Councilor Latoya Allen partnered with Beauchamp Library to bring back tree lighting
By Thad Green
The Sankofa Christmas Tree Lighting took place at Sankofa Park next to the Beauchamp Branch Library Dec. 3.
“I like doing it, and the people in the community like to come out,” said Latoya Allen, Syracuse’s 4th District councilor. “It’s fun. It’s something to do, and it’s a way to kick off the Christmas season here on the South Side.”
Allen began organizing this event after she took office. For Allen, who has resided in the South Side most of her life, the Christmas tree was a needed visual for this side of town.
“It’s something that I like to do for my constituents,” Allen said. “It just feels good to drive up and down Salina Street and actually see the Christmas tree.”
Last year, no in-person gathering was held due to COVID-19, but a video was made and shared that highlighted the tree lighting. The current tree in front of the library is on the smaller side, but it is a part of Allen’s long-term plan.
“The idea of not asking for a bigger tree was the idea that the community will grow with the tree,” Allen said. “Eventually, we’ll be able to do this five, 10 years from now, and the tree will be bigger.”
Before the lighting, children from the Jones World Adona Praise Mime Team performed two praise dances in Beauchamp’s auditorium. Capacity in the library was set at 50 attendees, due to COVID-19 safety precautions. The team moved outside for its third dance to entertain a larger crowd.

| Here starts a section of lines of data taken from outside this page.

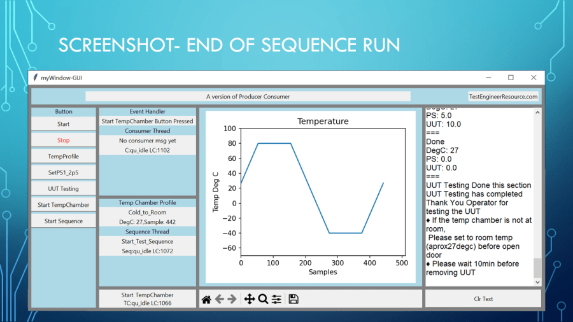Click the TempProfile button
This screenshot has width=573, height=322.
click(x=64, y=156)
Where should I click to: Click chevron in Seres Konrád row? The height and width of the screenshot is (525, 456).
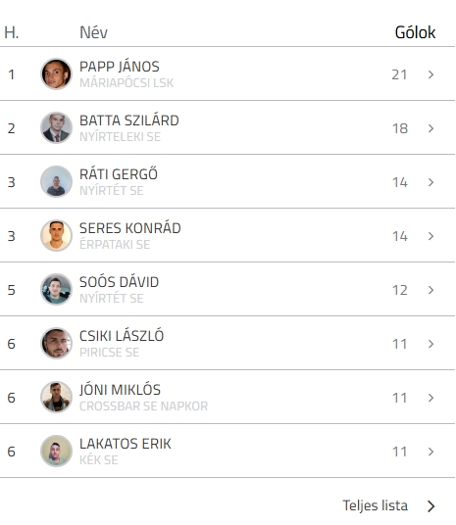(x=431, y=236)
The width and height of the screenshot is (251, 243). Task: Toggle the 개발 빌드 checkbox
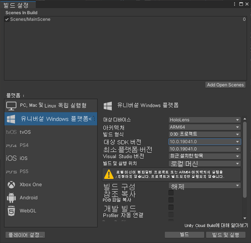click(x=171, y=207)
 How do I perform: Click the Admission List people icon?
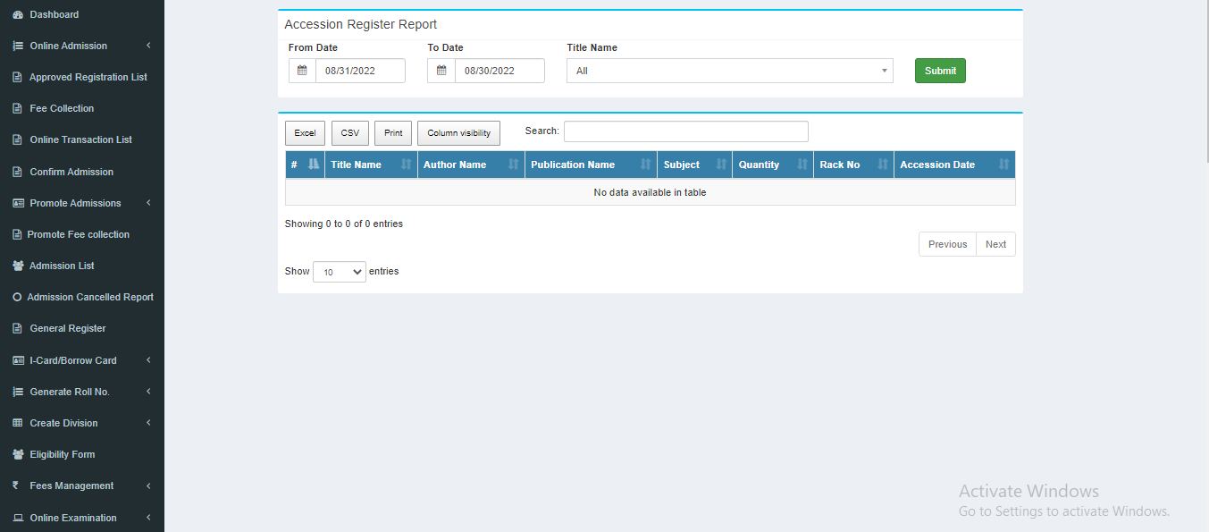click(x=17, y=266)
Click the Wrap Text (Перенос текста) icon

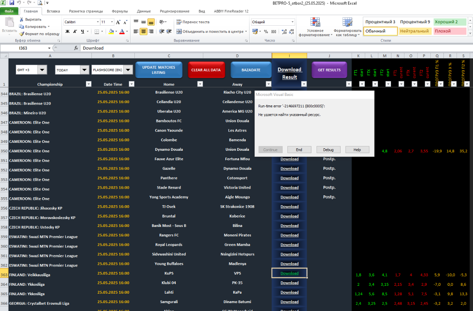pyautogui.click(x=179, y=22)
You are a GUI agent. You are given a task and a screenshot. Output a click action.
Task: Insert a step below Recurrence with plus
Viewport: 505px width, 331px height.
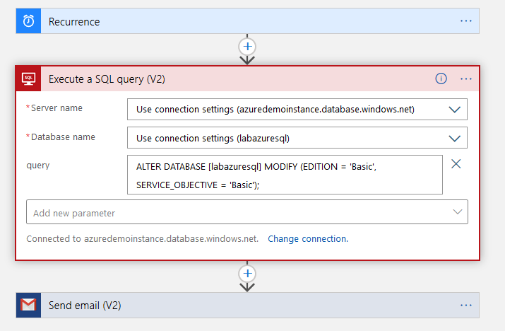[247, 47]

Tywonda Jones, the children’s dance coach, created the team as a nonprofit after her daughter passed away in 2016.
“What better way to get myself over my grieving and depression than starting a dance team — something she loved — and give back to the community and God,” Jones said.

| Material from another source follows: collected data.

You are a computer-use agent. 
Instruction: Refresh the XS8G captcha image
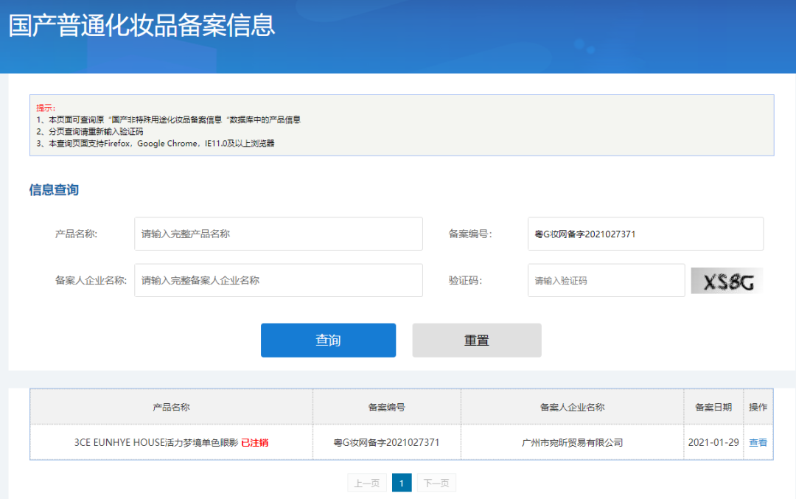click(x=727, y=281)
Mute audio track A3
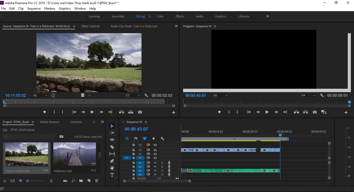 click(x=155, y=170)
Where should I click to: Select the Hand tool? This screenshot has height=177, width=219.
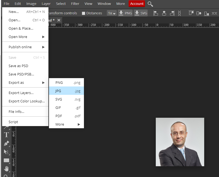coord(6,169)
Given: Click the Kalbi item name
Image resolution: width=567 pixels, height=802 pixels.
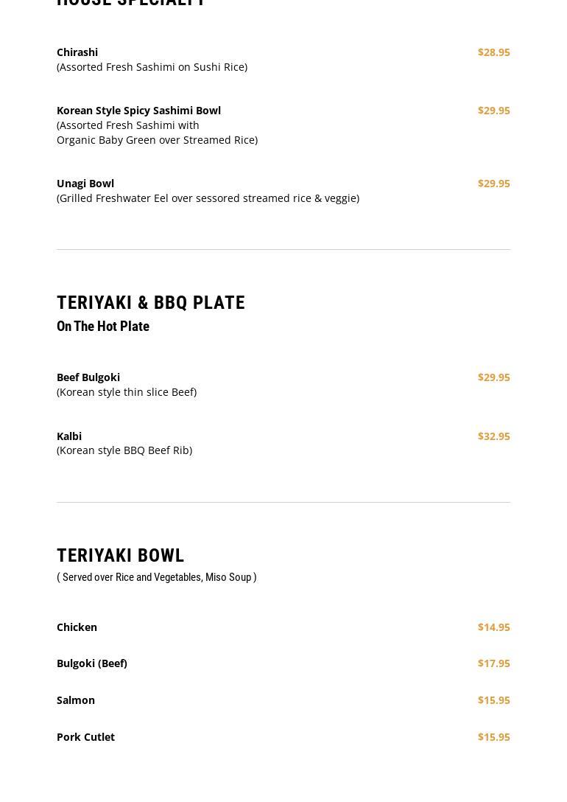Looking at the screenshot, I should (x=69, y=436).
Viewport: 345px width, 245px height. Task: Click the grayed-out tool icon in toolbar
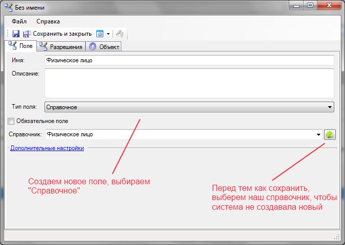(x=119, y=34)
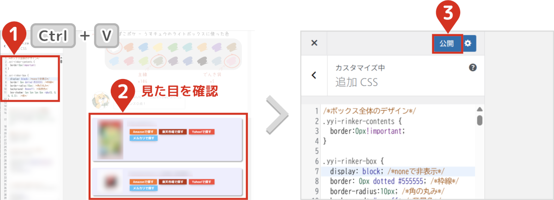Click 楽天市場で探す in the first product box
The image size is (554, 200).
click(x=172, y=132)
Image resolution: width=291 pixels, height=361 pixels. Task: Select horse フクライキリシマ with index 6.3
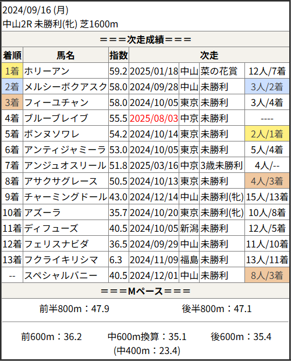(x=61, y=260)
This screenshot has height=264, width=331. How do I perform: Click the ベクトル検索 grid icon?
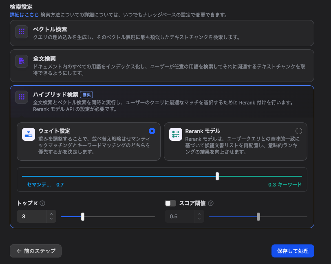22,32
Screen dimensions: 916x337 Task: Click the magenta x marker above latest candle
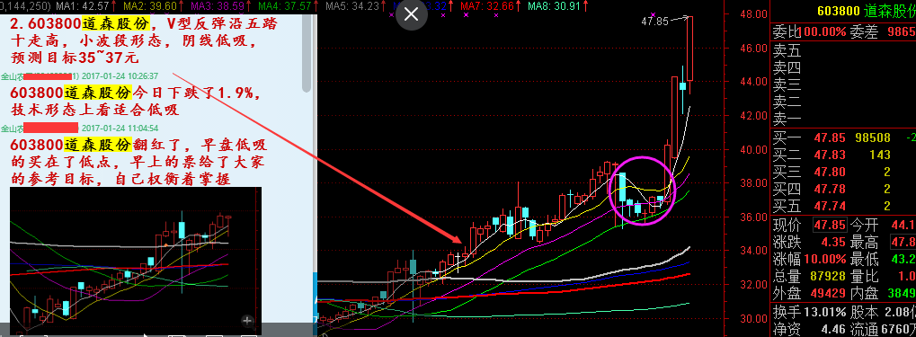point(654,14)
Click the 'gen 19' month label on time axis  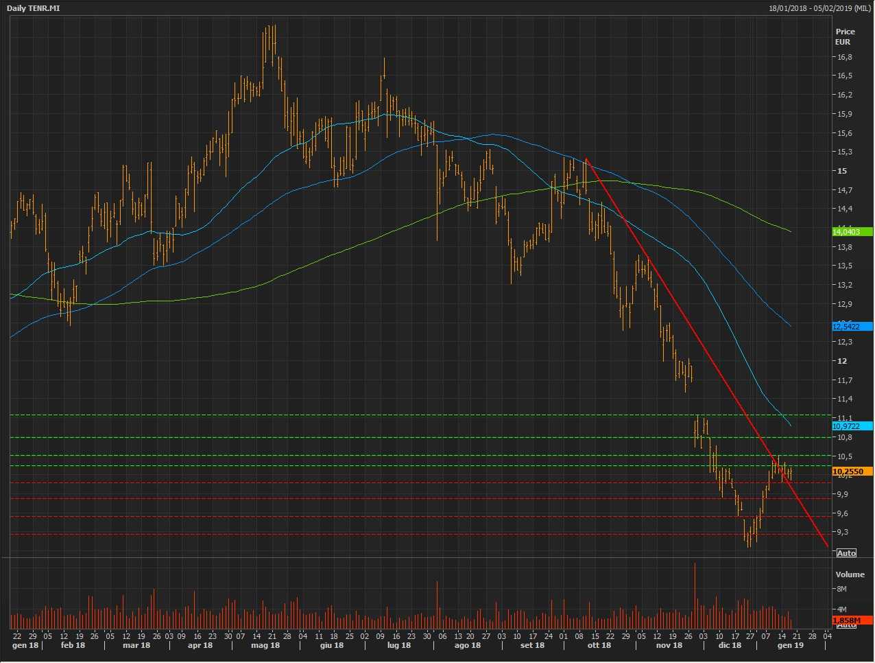790,645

The team performs throughout the Syracuse area at no cost, although they do receive donations. Jones views her team as a way to give back to the kids.

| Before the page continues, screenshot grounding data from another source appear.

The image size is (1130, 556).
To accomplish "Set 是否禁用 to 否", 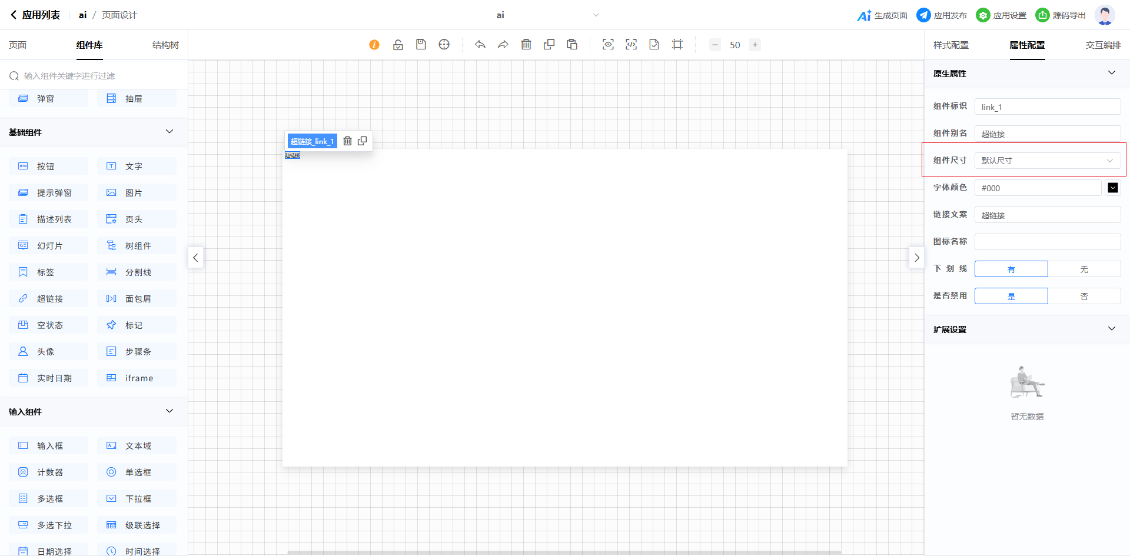I will [1084, 297].
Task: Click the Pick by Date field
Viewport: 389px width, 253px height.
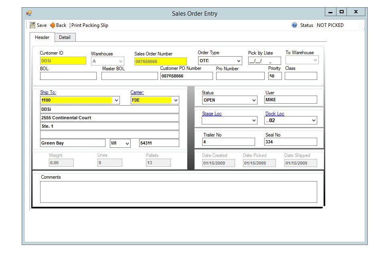Action: tap(264, 61)
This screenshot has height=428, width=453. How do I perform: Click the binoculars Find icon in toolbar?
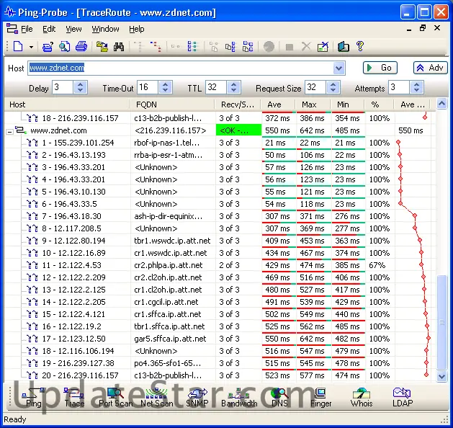[x=119, y=47]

“It’s a beautiful thing,” Jones said. “Any opportunity that I have to get them out to dance anywhere, I do that, so I know that they’re somewhere not getting in trouble or doing anything wrong.”
After the performances, the Christmas lights were turned on following a countdown. Several firefighters from the Syracuse Fire Department showed up to view the tree lighting and lend their support.
Even Santa Claus made a special appearance to ask the kids if they were being good and what gifts they wanted for Christmas. He also spoke to the children about the meaning of Christmas being about family and love, not necessarily toys and gifts.
Tonda Jones, who is the travel mom for the dancers, finds great meaning in having the Christmas tree at the corner of Salina and Colvin.
“It’s heartwarming, because we didn’t have that on the South Side,” Jones said. “We’re trying to get everybody in the community to come see that not everything’s bad about the South Side.”
Tonda Jones’ 11-year-old son Nazier Sullivan was one of the praise dancers. Sullivan, who hopes to get a PlayStation 5 for Christmas, enjoyed dancing and seeing the Christmas tree light up.
“It was good,” Sullivan said. “I like Christmas trees. I don’t know why … I just love them.”